Tomorrow I need to refer to Reemployment Orientation, or, as I marked it on my calendar, Reeducation Camp.
It's another of those things, like the ill-conceived "look for work on four separate days each week" standard, that is a good idea in principle but which I'm not so sure is going to work out in real life.
I'm pretty confident I was selected at random, from a pool of everybody who's been unemployed for the past month.
There may have been other factors -- like how this is the second time I've been on unemployment in as many years -- I don't know.
But I'd be pretty surprised if my degree and work experience were considered in my selection. And there's the rub.
I've got a BS degree in a field that's not doing a lot of full-time hiring, and about a decade's experience in a related field that's doing more full-time hiring but still not nearly as much as it was a few years ago. My needs are kind of different from somebody who hasn't finished college. Which isn't to cast aspersions on anyone without a degree -- to the contrary, there are lots of very smart people looking for work who just need some training.

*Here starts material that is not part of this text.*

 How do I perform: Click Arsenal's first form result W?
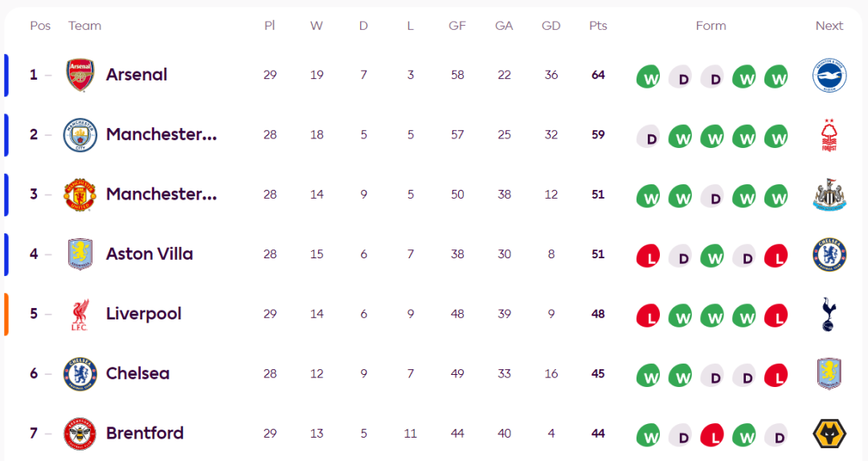(648, 77)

And hell, maybe I will end up meeting with somebody who knows who's hiring programmers -- or at least migration techs. Maybe they'll have some good tips on punching up my resume, or hook me up with another temp agency, or have a site that gives me a better ROI for my search hours than CareerBuilder. I'd be grateful for any of those things.
But I can't help thinking that anybody who knows all that stuff is probably not going to be working for DES telling a random sampling of the unemployed how to look for a job.
But I'll go in with a smile and say please and thank you and be grateful for my unemployment check. Anything else on top of that is just Thanksgiving gravy.
I'll let you know how it goes. Probably.